La catastrophe imminente et les moyens de la conjurer

Lénine

La famine approche

   La Russie est menacée d’une catastrophe certaine. Les transports ferroviaires sont désorganisés incroyablement, et cette désorganisation augmente de plus en plus. Les chemins de fer s’arrêteront. Les arrivages de matières premières et de charbon pour les usines vont cesser. De même, les arrivages de céréales. Sciemment, sans relâche, les capitalistes sabotent (abîment, arrêtent, sapent, freinent) la production, dans l’espoir que cette catastrophe sans précédent entraînera la déconfiture de la République et de la démocratie, des Soviets et, en général, des associations prolétariennes et paysannes ; qu’elle facilitera le retour à la monarchie et la restauration de l’omnipotence de la bourgeoisie et des grands propriétaires fonciers.

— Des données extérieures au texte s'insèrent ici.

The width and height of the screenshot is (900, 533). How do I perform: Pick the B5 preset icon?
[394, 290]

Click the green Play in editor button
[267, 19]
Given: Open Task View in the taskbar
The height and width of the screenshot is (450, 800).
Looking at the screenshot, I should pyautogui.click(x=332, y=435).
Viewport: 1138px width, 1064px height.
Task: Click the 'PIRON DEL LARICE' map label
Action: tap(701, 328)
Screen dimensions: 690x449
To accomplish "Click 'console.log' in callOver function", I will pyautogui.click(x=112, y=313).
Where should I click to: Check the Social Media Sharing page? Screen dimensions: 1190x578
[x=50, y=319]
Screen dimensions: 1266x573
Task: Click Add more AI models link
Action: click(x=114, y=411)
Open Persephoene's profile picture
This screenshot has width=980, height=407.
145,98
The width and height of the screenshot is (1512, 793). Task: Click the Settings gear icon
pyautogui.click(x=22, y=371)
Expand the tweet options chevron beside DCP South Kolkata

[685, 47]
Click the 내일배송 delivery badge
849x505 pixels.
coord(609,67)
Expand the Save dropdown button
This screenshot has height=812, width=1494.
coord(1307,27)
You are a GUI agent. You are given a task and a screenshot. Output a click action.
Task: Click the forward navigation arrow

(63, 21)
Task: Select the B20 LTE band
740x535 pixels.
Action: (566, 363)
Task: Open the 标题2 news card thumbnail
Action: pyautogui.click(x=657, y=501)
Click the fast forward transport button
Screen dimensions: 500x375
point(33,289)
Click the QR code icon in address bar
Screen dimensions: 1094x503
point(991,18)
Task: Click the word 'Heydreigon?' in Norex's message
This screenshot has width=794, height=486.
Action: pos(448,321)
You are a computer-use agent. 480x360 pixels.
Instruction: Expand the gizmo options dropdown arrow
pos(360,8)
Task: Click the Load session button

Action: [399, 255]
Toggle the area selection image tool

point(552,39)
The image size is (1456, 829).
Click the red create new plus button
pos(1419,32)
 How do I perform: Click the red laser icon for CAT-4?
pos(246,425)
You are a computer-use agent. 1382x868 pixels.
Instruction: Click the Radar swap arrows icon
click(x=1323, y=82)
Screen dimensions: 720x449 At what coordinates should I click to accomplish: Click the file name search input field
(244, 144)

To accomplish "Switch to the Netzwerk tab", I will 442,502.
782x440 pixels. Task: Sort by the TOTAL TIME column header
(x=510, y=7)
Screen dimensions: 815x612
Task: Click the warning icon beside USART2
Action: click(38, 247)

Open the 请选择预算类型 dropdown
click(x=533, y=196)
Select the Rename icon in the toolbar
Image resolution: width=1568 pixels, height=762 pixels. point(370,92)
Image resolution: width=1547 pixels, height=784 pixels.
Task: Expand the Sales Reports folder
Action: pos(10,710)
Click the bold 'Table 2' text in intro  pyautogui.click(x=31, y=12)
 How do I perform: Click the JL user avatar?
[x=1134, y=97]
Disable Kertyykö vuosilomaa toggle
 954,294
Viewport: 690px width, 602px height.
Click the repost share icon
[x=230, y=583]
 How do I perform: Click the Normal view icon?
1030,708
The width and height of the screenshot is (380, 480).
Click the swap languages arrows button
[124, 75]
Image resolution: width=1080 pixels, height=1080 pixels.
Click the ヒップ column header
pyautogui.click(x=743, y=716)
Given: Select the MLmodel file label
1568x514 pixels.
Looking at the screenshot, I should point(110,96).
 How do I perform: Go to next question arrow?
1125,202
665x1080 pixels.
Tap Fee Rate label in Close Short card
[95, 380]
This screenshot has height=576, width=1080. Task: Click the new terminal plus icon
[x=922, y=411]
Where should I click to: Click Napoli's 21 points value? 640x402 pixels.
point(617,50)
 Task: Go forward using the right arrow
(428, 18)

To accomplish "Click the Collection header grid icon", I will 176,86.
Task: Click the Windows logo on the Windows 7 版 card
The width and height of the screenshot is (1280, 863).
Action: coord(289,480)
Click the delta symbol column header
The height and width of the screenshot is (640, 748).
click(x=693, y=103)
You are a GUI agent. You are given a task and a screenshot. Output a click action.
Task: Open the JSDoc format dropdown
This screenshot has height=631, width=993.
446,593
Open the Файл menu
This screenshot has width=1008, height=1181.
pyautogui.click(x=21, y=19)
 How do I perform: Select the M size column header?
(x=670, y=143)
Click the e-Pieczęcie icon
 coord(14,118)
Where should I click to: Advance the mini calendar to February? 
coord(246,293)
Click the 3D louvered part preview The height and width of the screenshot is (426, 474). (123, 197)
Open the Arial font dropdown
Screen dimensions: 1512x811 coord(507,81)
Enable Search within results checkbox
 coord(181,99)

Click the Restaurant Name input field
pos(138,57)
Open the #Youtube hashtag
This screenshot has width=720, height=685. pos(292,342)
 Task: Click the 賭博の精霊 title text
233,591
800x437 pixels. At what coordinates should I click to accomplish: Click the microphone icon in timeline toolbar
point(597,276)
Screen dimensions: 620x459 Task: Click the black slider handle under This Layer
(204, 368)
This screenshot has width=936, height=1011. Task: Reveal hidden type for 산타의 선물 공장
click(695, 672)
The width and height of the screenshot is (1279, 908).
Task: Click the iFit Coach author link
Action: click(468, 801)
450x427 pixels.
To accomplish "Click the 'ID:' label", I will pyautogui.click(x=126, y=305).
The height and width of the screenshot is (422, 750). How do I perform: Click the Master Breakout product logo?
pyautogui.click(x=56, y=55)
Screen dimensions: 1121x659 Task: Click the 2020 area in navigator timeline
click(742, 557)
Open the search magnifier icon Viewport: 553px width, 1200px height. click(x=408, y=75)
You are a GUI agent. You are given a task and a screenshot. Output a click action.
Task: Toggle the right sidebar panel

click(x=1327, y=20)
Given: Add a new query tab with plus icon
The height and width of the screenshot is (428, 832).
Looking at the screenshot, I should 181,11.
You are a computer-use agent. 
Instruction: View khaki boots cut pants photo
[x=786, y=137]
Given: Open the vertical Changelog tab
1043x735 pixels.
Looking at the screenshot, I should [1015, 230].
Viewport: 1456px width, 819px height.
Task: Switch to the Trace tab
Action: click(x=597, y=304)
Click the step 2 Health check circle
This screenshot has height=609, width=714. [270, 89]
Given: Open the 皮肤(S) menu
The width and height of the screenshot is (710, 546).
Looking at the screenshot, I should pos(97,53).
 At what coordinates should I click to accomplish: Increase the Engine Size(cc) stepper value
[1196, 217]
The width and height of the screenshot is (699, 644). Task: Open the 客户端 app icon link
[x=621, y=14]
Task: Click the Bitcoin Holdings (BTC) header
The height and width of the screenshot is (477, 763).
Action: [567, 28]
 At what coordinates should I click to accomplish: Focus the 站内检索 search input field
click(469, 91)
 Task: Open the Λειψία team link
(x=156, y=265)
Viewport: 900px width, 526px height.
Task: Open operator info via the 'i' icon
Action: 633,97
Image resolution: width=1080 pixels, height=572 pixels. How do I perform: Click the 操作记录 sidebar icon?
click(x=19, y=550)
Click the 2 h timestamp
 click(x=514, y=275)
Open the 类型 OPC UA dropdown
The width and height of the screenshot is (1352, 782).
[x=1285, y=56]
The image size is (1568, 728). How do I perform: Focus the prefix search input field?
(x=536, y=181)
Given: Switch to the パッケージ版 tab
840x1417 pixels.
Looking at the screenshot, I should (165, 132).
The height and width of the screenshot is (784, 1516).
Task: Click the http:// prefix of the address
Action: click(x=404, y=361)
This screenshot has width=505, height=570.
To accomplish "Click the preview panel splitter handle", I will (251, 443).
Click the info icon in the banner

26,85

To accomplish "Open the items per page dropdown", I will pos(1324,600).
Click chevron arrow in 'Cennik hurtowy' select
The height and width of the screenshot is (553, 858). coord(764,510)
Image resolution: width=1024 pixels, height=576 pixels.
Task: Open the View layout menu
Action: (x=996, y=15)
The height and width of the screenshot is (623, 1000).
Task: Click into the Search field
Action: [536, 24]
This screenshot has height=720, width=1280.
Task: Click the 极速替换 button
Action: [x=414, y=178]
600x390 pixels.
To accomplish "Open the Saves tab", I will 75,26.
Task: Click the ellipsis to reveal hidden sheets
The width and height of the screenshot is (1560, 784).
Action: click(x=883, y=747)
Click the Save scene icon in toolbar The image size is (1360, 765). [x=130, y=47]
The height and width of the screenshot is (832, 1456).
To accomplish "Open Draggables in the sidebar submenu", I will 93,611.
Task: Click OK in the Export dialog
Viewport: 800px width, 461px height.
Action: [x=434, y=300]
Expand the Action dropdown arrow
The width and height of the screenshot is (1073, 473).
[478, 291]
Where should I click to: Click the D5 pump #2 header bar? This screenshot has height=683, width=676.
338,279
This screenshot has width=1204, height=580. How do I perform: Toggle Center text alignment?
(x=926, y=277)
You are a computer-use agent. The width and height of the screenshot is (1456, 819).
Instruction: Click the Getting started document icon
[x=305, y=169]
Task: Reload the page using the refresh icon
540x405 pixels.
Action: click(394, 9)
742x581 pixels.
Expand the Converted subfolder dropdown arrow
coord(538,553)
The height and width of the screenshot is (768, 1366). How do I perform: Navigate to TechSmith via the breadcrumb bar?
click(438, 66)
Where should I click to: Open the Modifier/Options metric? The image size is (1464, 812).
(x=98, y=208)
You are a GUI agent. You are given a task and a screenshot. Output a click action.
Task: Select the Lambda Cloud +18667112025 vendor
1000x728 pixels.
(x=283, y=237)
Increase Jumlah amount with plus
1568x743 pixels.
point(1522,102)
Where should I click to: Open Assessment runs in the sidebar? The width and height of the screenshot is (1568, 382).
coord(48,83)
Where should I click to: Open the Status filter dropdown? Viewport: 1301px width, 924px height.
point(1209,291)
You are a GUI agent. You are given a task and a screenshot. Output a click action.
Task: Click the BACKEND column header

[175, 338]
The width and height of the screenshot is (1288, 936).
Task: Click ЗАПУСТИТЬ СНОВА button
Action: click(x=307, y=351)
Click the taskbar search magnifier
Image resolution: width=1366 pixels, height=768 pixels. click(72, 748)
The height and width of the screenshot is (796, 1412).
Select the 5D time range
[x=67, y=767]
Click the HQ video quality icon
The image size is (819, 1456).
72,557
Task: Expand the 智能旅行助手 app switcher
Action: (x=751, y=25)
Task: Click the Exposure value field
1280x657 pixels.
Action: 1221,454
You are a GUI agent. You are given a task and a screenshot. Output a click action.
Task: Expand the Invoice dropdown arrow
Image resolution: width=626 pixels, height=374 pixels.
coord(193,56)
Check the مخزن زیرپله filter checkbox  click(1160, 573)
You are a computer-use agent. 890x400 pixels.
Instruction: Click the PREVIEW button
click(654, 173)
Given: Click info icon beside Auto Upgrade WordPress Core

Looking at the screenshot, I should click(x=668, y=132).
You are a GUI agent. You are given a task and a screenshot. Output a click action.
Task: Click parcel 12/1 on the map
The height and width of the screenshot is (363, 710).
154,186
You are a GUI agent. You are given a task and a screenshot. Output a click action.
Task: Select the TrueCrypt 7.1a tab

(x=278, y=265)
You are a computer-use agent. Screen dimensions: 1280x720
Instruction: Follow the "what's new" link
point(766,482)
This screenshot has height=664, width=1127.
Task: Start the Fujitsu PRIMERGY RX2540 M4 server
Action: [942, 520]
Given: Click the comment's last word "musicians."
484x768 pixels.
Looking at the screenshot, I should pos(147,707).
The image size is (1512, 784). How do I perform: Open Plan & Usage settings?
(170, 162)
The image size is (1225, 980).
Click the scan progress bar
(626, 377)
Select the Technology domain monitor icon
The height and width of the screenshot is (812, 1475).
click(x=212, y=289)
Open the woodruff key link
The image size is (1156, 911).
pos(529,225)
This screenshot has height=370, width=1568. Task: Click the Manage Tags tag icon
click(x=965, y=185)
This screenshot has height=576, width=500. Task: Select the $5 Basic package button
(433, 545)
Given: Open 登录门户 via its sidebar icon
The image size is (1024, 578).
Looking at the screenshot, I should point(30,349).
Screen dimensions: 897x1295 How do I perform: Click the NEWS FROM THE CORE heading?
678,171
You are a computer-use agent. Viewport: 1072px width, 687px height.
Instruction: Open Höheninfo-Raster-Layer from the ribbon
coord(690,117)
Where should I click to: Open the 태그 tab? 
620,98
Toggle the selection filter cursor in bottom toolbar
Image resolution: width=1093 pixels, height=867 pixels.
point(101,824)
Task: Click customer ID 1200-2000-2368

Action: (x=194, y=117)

   Une catastrophe d’une ampleur inouïe et la famine nous menacent infailliblement. Tous les journaux l’ont dit et redit mille fois. Une quantité incroyable de résolutions ont été adoptées par les différents partis et par les Soviets des députés ouvriers, soldats et paysans, — résolutions qui reconnaissent que la catastrophe est certaine, qu’elle est imminente, qu’il faut la combattre avec acharnement, que le peuple doit faire des « efforts héroïques » pour conjurer le désastre, etc.

   Tout le monde le dit. Tout le monde le reconnaît. Tout le monde le constate. Et l’on ne fait rien.

   Six mois de révolution ont passé. La catastrophe s’est encore approchée. Le chômage est devenu massif. Songez un peu : le pays souffre de la disette de marchandises, le pays se meurt par manque de produits, par manque de main-d’œuvre, alors qu’il y a suffisance de blé et de matières premières ; et c’est dans un pays comme celui-là, dans un moment aussi critique, que le chômage est devenu massif ! Quelle preuve faut-il encore pour démontrer qu’en six mois de révolution (d’une révolution que d’aucuns appellent grande, mais que pour l’instant il serait peut-être plus juste d’appeler une révolution pourrie), alors qu’on est en république démocratique, alors que foisonnent les associations, organisations et institutions qui, fièrement, s’intitulent « démocratiques révolutionnaires », rien, absolument rien de sérieux n’a été fait contre la catastrophe, contre la famine ? Nous courons au désastre toujours plus vite, car la guerre n’attend pas et la désorganisation qu’elle entraîne dans toutes les branches de la vie nationale s’aggrave sans cesse.

   Or, il suffit d’un peu d’attention et de réflexion pour se convaincre qu’il existe des moyens de combattre la catastrophe et la famine, que les mesures à prendre sont tout à fait claires, simples, parfaitement réalisables, proportionnées aux forces du peuple, et que si ces mesures ne sont pas prises c’est uniquement, exclusivement parce que leur application porterait atteinte aux profits exorbitants d’une poignée de grands propriétaires fonciers et des capitalistes.

   En effet. Je puis vous garantir que vous ne trouverez pas un seul discours, un seul article de journal de quelque tendance qu’il soit, pas une seule résolution d’une assemblée ou d’une institution quelconque, qui ne reconnaisse en termes parfaitement clairs et précis la mesure fondamentale, la mesure essentielle de lutte, propre à conjurer la catastrophe et la famine. Cette mesure, c’est le contrôle, la surveillance, le recensement, la réglementation par l’Etat, la répartition rationnelle de la main-d’œuvre dans la production, ainsi que la répartition des produits, la suppression de tout gaspillage des forces du peuple, l’économie de ces forces. Le contrôle, la surveillance, le recensement, voilà le premier mot de la lutte contre la catastrophe et la famine. Personne ne le conteste, tout le monde en convient. Mais c’est justement ce qu’on ne fait pas, de crainte d’attenter à l’omnipotence des grands propriétaires fonciers et des capitalistes, aux profits démesurés, inouïs, scandaleux, qu’ils réalisent sur la vie chère et les fournitures de guerre (et presque tous « travaillent » aujourd’hui, directement ou indirectement, pour la guerre), — profits que tout le monde connaît, que tout le monde peut constater et au sujet desquels tout le monde pousse des « oh ! » et des « ah ! »

   Et l’Etat ne t’ait absolument rien pour établir un contrôle, une surveillance et un recensement tant soit peu sérieux.